◆ TASK DETAILS: The full data must be written out exactly, with every line included.

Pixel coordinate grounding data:
= = = = = = =
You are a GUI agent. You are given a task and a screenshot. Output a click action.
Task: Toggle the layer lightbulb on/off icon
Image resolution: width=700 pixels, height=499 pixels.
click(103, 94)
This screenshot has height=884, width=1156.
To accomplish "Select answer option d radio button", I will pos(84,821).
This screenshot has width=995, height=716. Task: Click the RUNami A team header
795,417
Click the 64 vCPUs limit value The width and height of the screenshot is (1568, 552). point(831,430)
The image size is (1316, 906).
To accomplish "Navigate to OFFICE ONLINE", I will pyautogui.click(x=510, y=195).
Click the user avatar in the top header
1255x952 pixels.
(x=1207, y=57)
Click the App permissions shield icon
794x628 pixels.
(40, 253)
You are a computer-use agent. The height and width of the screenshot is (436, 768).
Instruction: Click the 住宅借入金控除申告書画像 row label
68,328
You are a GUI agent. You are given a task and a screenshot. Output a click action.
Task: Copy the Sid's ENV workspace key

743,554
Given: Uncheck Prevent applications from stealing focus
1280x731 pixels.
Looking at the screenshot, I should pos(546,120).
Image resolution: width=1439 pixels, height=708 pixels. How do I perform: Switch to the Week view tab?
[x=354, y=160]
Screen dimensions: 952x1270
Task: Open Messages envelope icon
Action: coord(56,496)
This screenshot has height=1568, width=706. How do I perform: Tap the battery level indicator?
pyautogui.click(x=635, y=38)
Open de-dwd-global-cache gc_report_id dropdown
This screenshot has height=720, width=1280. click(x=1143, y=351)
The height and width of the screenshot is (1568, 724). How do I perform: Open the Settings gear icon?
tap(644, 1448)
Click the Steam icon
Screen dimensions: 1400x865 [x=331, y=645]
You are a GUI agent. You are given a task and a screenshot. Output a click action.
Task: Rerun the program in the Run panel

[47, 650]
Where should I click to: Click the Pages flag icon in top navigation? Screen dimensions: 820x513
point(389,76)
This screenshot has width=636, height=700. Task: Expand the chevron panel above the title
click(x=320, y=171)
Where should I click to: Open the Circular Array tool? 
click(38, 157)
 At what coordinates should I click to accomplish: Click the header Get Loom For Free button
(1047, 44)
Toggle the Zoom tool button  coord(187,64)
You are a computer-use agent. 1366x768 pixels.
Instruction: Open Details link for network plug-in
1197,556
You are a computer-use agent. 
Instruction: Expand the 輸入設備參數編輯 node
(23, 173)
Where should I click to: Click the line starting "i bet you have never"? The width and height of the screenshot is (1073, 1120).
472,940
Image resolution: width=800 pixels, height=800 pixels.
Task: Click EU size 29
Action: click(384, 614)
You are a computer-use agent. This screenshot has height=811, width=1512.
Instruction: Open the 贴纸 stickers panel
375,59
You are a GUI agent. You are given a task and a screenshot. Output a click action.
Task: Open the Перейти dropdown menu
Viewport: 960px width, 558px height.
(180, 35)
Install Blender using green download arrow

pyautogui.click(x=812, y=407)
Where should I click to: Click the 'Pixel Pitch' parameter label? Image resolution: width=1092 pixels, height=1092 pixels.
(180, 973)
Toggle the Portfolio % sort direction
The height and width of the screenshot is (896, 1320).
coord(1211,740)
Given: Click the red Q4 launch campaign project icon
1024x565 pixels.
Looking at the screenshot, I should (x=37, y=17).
= = = = = = =
◆ EXERCISE RESULT:
You are a GUI agent. You are given a task and a screenshot. Output a click action.
Task: Toggle the layer lightbulb on/off icon
Image resolution: width=700 pixels, height=499 pixels.
click(103, 94)
This screenshot has height=884, width=1156.
To accomplish "Select answer option d radio button", I will pos(84,821).
This screenshot has width=995, height=716. Task: Click the RUNami A team header
795,417
Click the 64 vCPUs limit value The width and height of the screenshot is (1568, 552). point(831,430)
The image size is (1316, 906).
To accomplish "Navigate to OFFICE ONLINE", I will pyautogui.click(x=510, y=195).
Click the user avatar in the top header
1255x952 pixels.
(x=1207, y=57)
Click the App permissions shield icon
794x628 pixels.
(40, 253)
You are a computer-use agent. The height and width of the screenshot is (436, 768).
Instruction: Click the 住宅借入金控除申告書画像 row label
68,328
You are a GUI agent. You are given a task and a screenshot. Output a click action.
Task: Copy the Sid's ENV workspace key

743,554
Given: Uncheck Prevent applications from stealing focus
1280x731 pixels.
Looking at the screenshot, I should pos(546,120).
Image resolution: width=1439 pixels, height=708 pixels. How do I perform: Switch to the Week view tab?
[x=354, y=160]
Screen dimensions: 952x1270
Task: Open Messages envelope icon
Action: coord(56,496)
This screenshot has height=1568, width=706. How do I perform: Tap the battery level indicator?
pyautogui.click(x=635, y=38)
Open de-dwd-global-cache gc_report_id dropdown
This screenshot has height=720, width=1280. click(x=1143, y=351)
The height and width of the screenshot is (1568, 724). How do I perform: Open the Settings gear icon?
tap(644, 1448)
Click the Steam icon
Screen dimensions: 1400x865 [x=331, y=645]
You are a GUI agent. You are given a task and a screenshot. Output a click action.
Task: Rerun the program in the Run panel

[47, 650]
Where should I click to: Click the Pages flag icon in top navigation? Screen dimensions: 820x513
point(389,76)
This screenshot has width=636, height=700. Task: Expand the chevron panel above the title
click(x=320, y=171)
Where should I click to: Open the Circular Array tool? 
click(38, 157)
 At what coordinates should I click to accomplish: Click the header Get Loom For Free button
(1047, 44)
Toggle the Zoom tool button  coord(187,64)
You are a computer-use agent. 1366x768 pixels.
Instruction: Open Details link for network plug-in
1197,556
You are a computer-use agent. 
Instruction: Expand the 輸入設備參數編輯 node
(23, 173)
Where should I click to: Click the line starting "i bet you have never"? The width and height of the screenshot is (1073, 1120).
472,940
Image resolution: width=800 pixels, height=800 pixels.
Task: Click EU size 29
Action: click(384, 614)
You are a computer-use agent. This screenshot has height=811, width=1512.
Instruction: Open the 贴纸 stickers panel
375,59
You are a GUI agent. You are given a task and a screenshot. Output a click action.
Task: Open the Перейти dropdown menu
Viewport: 960px width, 558px height.
(180, 35)
Install Blender using green download arrow

pyautogui.click(x=812, y=407)
Where should I click to: Click the 'Pixel Pitch' parameter label? Image resolution: width=1092 pixels, height=1092 pixels.
(180, 973)
Toggle the Portfolio % sort direction
The height and width of the screenshot is (896, 1320).
coord(1211,740)
Given: Click the red Q4 launch campaign project icon
1024x565 pixels.
Looking at the screenshot, I should (x=37, y=17).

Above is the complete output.